Bread is a convenient, healthy and great lunch food. It's also satisfying and lasts well into the afternoon when you've got a gastric band in place.
But for many people with a gastric band, bread is off the menu. So why aren't you eating any?
Is it that you are afraid that it might block the band?
Have you had some bad experiences with bread and are sworn off it now?
Maybe a forum told you bad is banned after a gastric band?
Don't be afraid to try bread.
Start with a toasted sandwich made with grainy bread. Cut the sandwich into nine pieces or take small bites. Chew well before you swallow. Pause between each bite. You may find that half a toasted sandwich is satisfying enough in the beginning so toss the rest in the bin. It is perfectly okay to eat a full toasted sandwich if you can.
Don't let anyone tell you that this is too much with a gastric band on board! With a good approach to eating, you may even graduate to a fresh grain-bread sandwich rather than toasted sandwich.
Some people with gastric bands eat twice-toasted bread. This means the bread is dried out but not quite as hard and dry as a baby's teething rusk. Too busy to twice-toast your bread? Then hunt out the Dutch rusk breads in the supermarket.
If you've tried ordinary toast and it doesn't sit well then try flat bread or wraps: Lebanese bread, pita pocket bread, paper thin Mountain bread, lavosh (lavash) sheets, mexican burrito, tortilla wraps, and rice paper wrappers. Flat breads are less doughy and less gluey. You may prefer to pan toast these.

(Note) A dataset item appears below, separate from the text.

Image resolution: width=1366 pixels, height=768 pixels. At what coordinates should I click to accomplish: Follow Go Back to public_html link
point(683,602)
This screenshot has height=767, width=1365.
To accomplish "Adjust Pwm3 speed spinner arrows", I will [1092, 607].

Sticking with the grain theme for lunch because grains are packed full of B vitamins and fibre, the next option is wholemeal/wholegrain cracker breads and crispbreads. Choose a cracker that contains 5 g or less fat per 100 g. Spread with a yoghurt based dip (tzatiki, yoghurt-beetroot), legume (chickpea hummous) or vegetable dip (creamed corn). Top the crackers with a generous amount of protein: shaved lean deli meat (ham, roast beef, turkey), seafood, fish or eggs. Add salad or canned vegetables for more flavour and nutrition. The problem with crackers is that you fill up quickly on just a few but they may not 'last' you long. You end up hungry later in the afternoon. If this is your experience case, pack a double serve - eat the second serve mid afternoon.
How about sushi? Take small bites and chew well to thoroughly tear up the seaweed wrapper. Do not pop an entire small sushi circle into your mouth at once! Two sushi rolls is a comfortable sized lunch for many of my clients who have a gastric band. Sushi doesn't curb hunger for long because it is mostly white rice with very little protein. You may find yourself hungry within a few hours.

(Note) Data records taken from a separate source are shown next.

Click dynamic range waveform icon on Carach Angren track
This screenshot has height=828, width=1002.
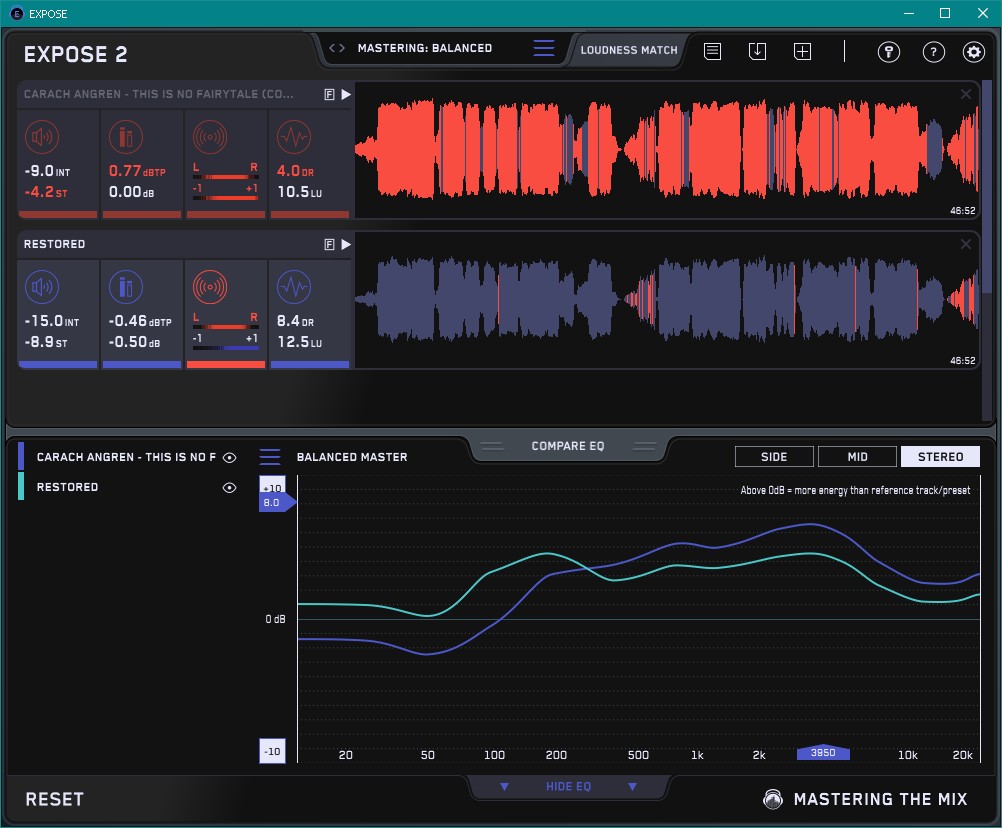(292, 138)
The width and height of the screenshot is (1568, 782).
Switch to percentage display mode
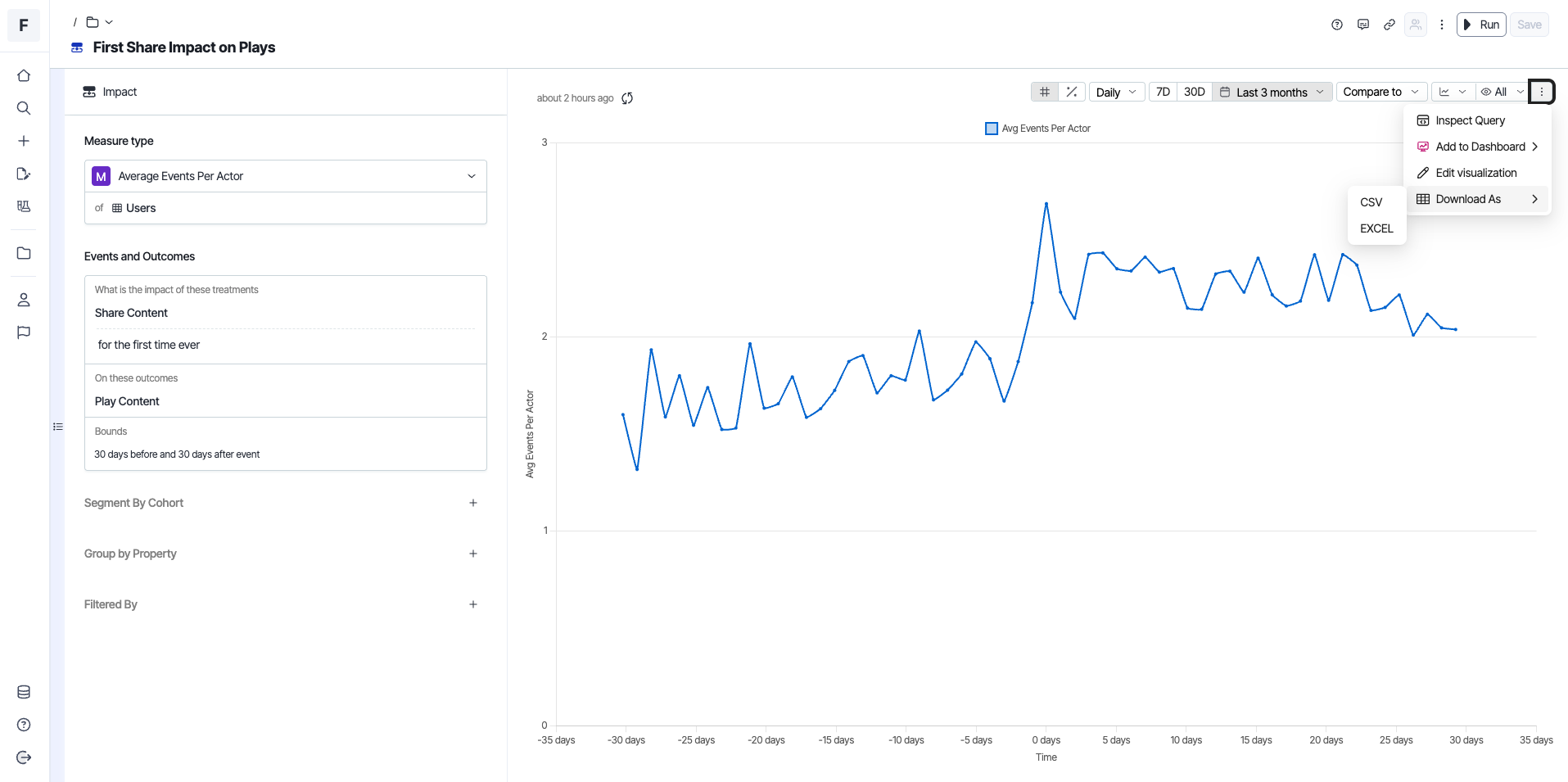click(1072, 92)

Try baked potato (white or sweet). Place washed, unpeeled baby potatoes onto the oven rack. Bake in a hot oven for up to an hour or until you can pierce them easily with a skewer. Eat a couple of baby potatoes hot or reheat the next day. Leave the skins behind if you are not confident enough to chew them well. Toss hot spuds with fresh spinach leaves, cubes of feta cheese, finely sliced and diced red onion, capsicum strips and dressing to make a hot salad. Serve on the side or top potatoes with savoury mince, ricotta and pesto, curried lentils, Mexican re-fried beans, or diced boiled egg. Top with a dollop of yoghurt. The choice is yours.
Leftovers are a useful but often treacherous choice. You may notice that microwaved heating toughens meat or chicken leaving it impossible to chew properly. The result? It feels like it is stuck after swallowing. If you eat leftovers, you may want to reheat them very slowly rather than in the microwave. You will also want to make sure you don't pack a main meal sized container of food. Before you pack a plastic container with leftovers, place the food onto a small plate as though you were planning to eat it straight away. It is amazing how much you can squash into a small container so be cautious that you don't over-serve yourself. Don't squish the contents in.